Chemise propre et souliers vernis

Chemise propre et souliers vernis - Critique sortie Théâtre
Crédit photo : Olivier Ouadah Légende photo : Jean-Pierre Bodin dit en musique les mots dont regorge sa musette.

Publié le 10 février 2009

Jean-Pierre Bodin, accompagné de trois musiciens au solide talent, fait revivre, avec sa truculence intarissable et sa bonhomie habituelle, l’univers du bal et ses histoires ordinaires et cocasses.

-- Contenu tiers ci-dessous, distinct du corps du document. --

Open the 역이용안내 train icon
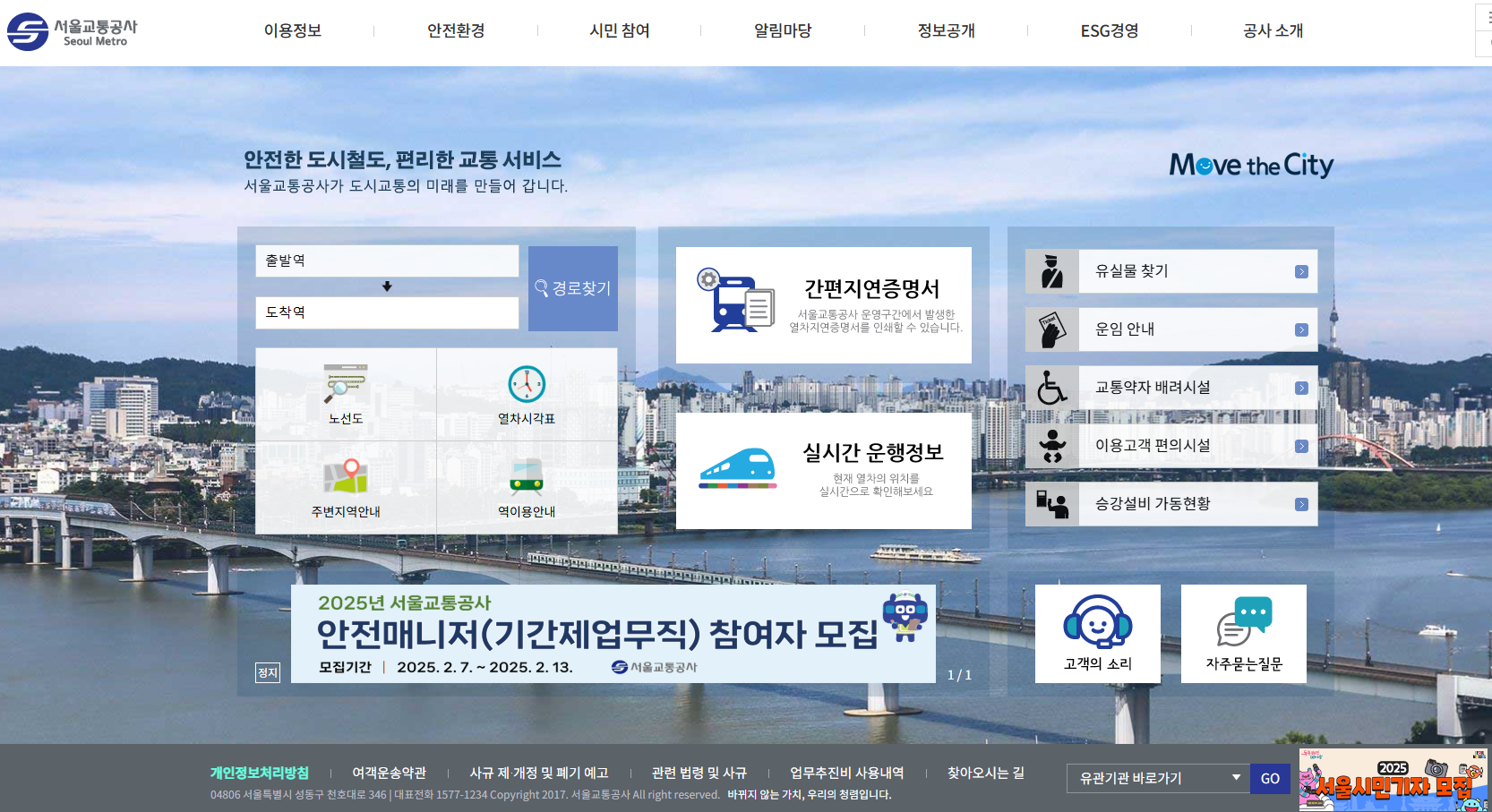Screen dimensions: 1492x812 point(527,477)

Jean-Pierre Bodin, qui se revendique avec humour « acteur ethnographe et colporteur de réalité » a l’art de créer, avec l’apparente décontraction et l’inventivité souriante d’une fin de soirée arrimée au zinc, des petits personnages anodins, un peu hâbleurs, beaux parleurs souvent éméchés, déconneurs inventifs, amateurs de blagues, de filles et de rouge limé, spécialistes de la java à papa et de la valse trébuchante. Généreux et authentiques, ces héros ordinaires ont le pied et le coude véloces et tournoient sous les lampions en des scènes que le conteur malicieux croque avec un réalisme tendre, drôle et émouvant. Poète du quotidien, Pierrot de l’ordinaire, homme du sens parce que du simple, Jean-Pierre Bodin rit avec et jamais contre ceux dont il raconte les histoires, comme celles de Jeannot, grand spécialiste des bals de campagne, qui sait bien que pour bien amuser et faire virevolter le populo, il faut toujours jouer un peu faux, comme à contretemps du quotidien prosaïque, pour permettre le chaloupé et le hiatus qui font chavirer les corps et les cœurs…
 
Un spectacle convivial et fraternel
 
Bertrand Péquèriau, Eric Proud et Bruno Texier, trois musiciens dont les audaces inventives ne se limitent pas à l’accompagnement instrumental, font naître avec Bodin des tableaux suggestifs aussi inattendus que désopilants. Les chansons d’Alexandrine Brisson, rigolotes et poétiques, sont interprétées avec tout ce qu’il faut de canards pour que le spectacle obéisse à l’adage de Jeannot le matois. Jean-Pierre Bodin, qui évoque les accordéons, les rêves un peu déglingués et la réalité un peu cabossée de ces athlètes du banal qui ont toujours un habit de fête de rechange au fond du coffre de leur voiture en cas de digestion hasardeuse du plat de mogettes, se joue avec esprit de son propre récit, sans jamais se prendre au sérieux. L’auteur et comédien se livre à un éloge gourmand de l’univers des bals et à une chronique savoureuse des choses et des gens en un spectacle qui s’achève pour tous sur la scène transformée en piste de bal que chacun peut investir, cavalière au bras ou canon de rouge à la main, dans un grand tournoiement camarade, jouissif et joyeux.
 
Catherine Robert


Chemise propre et souliers vernis, de Jean-Pierre Bodin ; complicité artistique d’Hervé Pierre et Sylvie Reteuna. Du 6 janvier au 8 février 2009. Mardi, mercredi et jeudi à 19h ; vendredi à 20h30 ; samedi à 16h et 20h30 ; dimanche à 16h ; relâche le lundi, le 10 janvier et le 1er février à 16h. Théâtre Artistic Athévains, 45, rue Richard-Lenoir, 75011 Paris. Réservations au 01 43 56 38 32.